[start STORED RECORDS]

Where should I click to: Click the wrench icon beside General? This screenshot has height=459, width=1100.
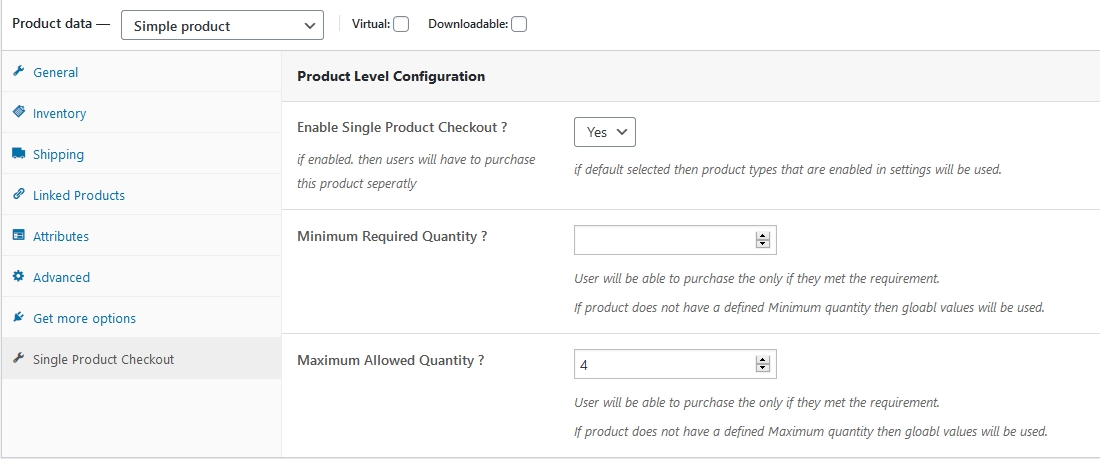(18, 72)
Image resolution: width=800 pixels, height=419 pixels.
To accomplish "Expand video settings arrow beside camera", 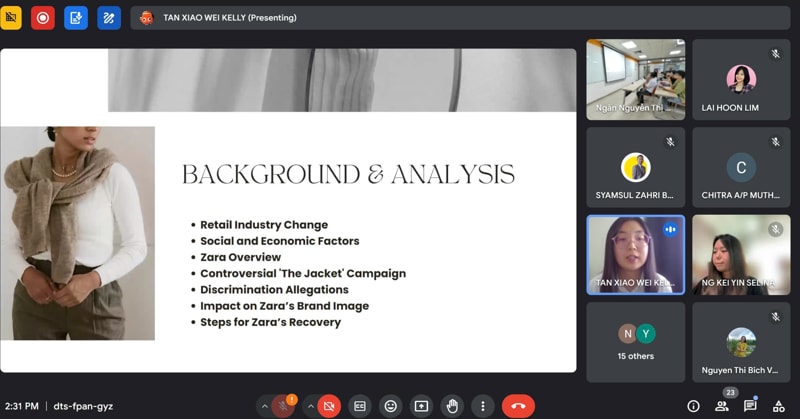I will coord(309,406).
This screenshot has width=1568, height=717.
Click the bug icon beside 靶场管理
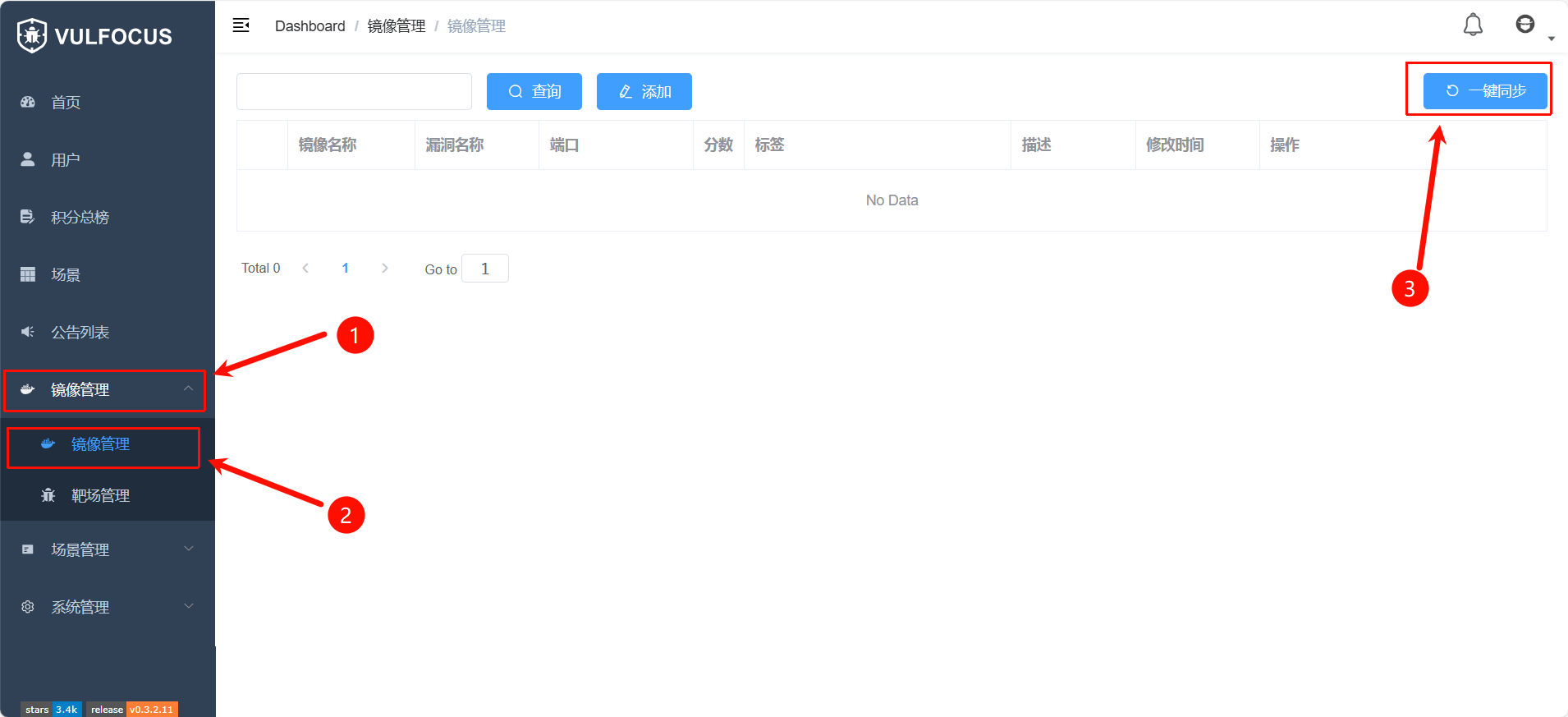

[end STORED RECORDS]

Pull out every line of the data above that contains the word "icon", matching case exactly.

Where should I click to: Click the wrench icon beside General? This screenshot has height=459, width=1100.
Click the bug icon beside 靶场管理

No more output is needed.